The LLVM Project is a collection of modular and reusable compiler and toolchain technologies.

Other

28.82k stars 11.91k forks source link

The issue

LLC crashes as follows on an input attached below

llc: /home/kdrewnia/llvm-project/llvm/lib/CodeGen/SplitKit.cpp:1662: void llvm::SplitEditor::splitLiveThroughBlock(unsigned int, unsigned int, SlotIndex, unsigned int, SlotIndex): Assertion `(!LeaveBefore || Idx <= LeaveBefore) && "Interference"' failed.
PLEASE submit a bug report to https://github.com/llvm/llvm-project/issues/ and include the crash backtrace.
Stack dump:
0.      Program arguments: llc -O2 -mtriple=amdgcn-amd-amdhsa -mcpu=gfx908 -mattr=+sramecc,-xnack ./reproducer.ll -o -
1.      Running pass 'CallGraph Pass Manager' on module './reproducer.ll'.
2.      Running pass 'Greedy Register Allocator' on function '@rock_gemm'
 [...abort...]
#13 0x00000000034492f7 llvm::SplitEditor::splitLiveThroughBlock(unsigned int, unsigned int, llvm::SlotIndex, unsigned int, llvm::SlotIndex) /home/kdrewnia/llvm-project/llvm/lib/CodeGen/SplitKit.cpp:1668:5
#14 0x00000000033a1630 llvm::RAGreedy::splitAroundRegion(llvm::LiveRangeEdit&, llvm::ArrayRef<unsigned int>) /home/kdrewnia/llvm-project/llvm/lib/CodeGen/RegAllocGreedy.cpp:0:11
#15 0x00000000033a263d llvm::RAGreedy::doRegionSplit(llvm::LiveInterval const&, unsigned int, bool, llvm::SmallVectorImpl<llvm::Register>&) /home/kdrewnia/llvm-project/llvm/lib/CodeGen/RegAllocGreedy.cpp:0:3
#16 0x00000000033a1eff llvm::RAGreedy::tryRegionSplit(llvm::LiveInterval const&, llvm::AllocationOrder&, llvm::SmallVectorImpl<llvm::Register>&) /home/kdrewnia/llvm-project/llvm/lib/CodeGen/RegAllocGreedy.cpp:1093:1
#17 0x00000000033a6b01 llvm::RAGreedy::trySplit(llvm::LiveInterval const&, llvm::AllocationOrder&, llvm::SmallVectorImpl<llvm::Register>&, llvm::SmallSet<llvm::Register, 16u, std::less<llvm::Register>> const&) /home/kdrewnia/llvm-project/llvm/lib/CodeGen/RegAllocGreedy.cpp:1827:26
#18 0x00000000033a8ce5 llvm::RAGreedy::selectOrSplitImpl(llvm::LiveInterval const&, llvm::SmallVectorImpl<llvm::Register>&, llvm::SmallSet<llvm::Register, 16u, std::less<llvm::Register>>&, llvm::SmallVector<std::pair<llvm::LiveInterval const*, llvm::MCRegister>, 8u>&, unsigned int) /home/kdrewnia/llvm-project/llvm/lib/CodeGen/RegAllocGreedy.cpp:2476:24
#19 0x00000000033a9337 llvm::RAGreedy::selectOrSplit(llvm::LiveInterval const&, llvm::SmallVectorImpl<llvm::Register>&) /home/kdrewnia/llvm-project/llvm/lib/CodeGen/RegAllocGreedy.cpp:2151:7
#20 0x000000000337bd85 llvm::RegAllocBase::allocatePhysRegs() /home/kdrewnia/llvm-project/llvm/lib/CodeGen/RegAllocBase.cpp:114:9
#21 0x00000000033ad3cd llvm::RAGreedy::runOnMachineFunction(llvm::MachineFunction&) /home/kdrewnia/llvm-project/llvm/lib/CodeGen/RegAllocGreedy.cpp:2772:3
[...]

A git bisect run isolated this crash to only happening after #74467 .

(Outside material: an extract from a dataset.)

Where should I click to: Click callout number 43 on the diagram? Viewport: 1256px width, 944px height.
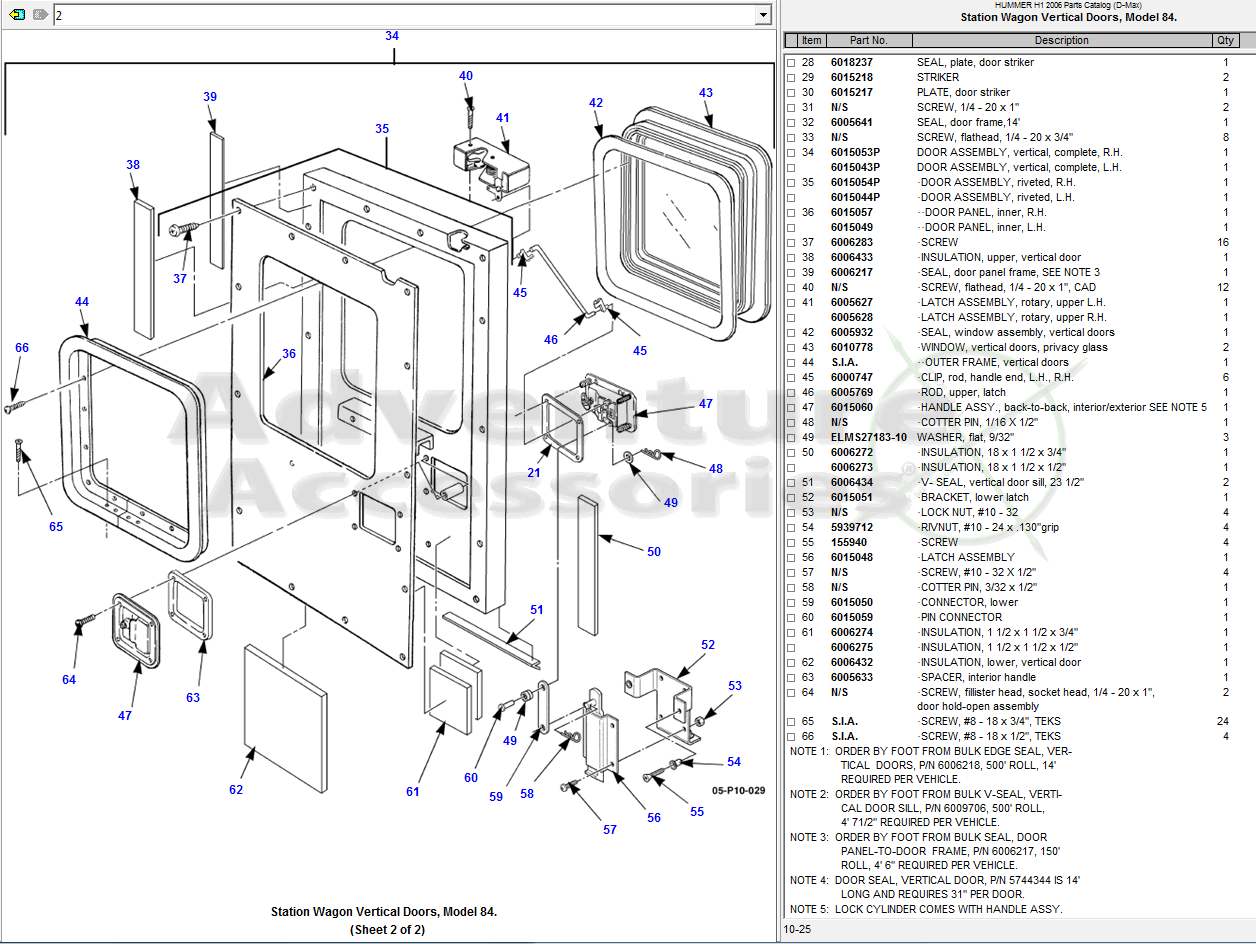[706, 93]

While full reproduction information and variant inputs/settings that do or don't cause the crash to occur are provided below, I can report that the flag -amdgpu-codegenprepare-disable-idiv-expansion=true removes the failure.

Reproduction files

All of these files are opt -O3 -mtriple=amdgcn-amd-amdhsa output.

I apologize in advance for the lack of a smaller test case, as bugpoint didn't have much luck with this one.

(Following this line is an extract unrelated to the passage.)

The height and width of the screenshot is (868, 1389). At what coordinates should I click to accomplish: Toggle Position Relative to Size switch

reproducer.ll.txt is the input that triggers the crash. It is a matrix multiplication implementation.

fewer-batches-passing.ll.txt is that same code but with a lower batch size specified. That is, the input IR was identical to the failing case, but the statically-known (and annotated as a !range) number of workgroups differed between these two files.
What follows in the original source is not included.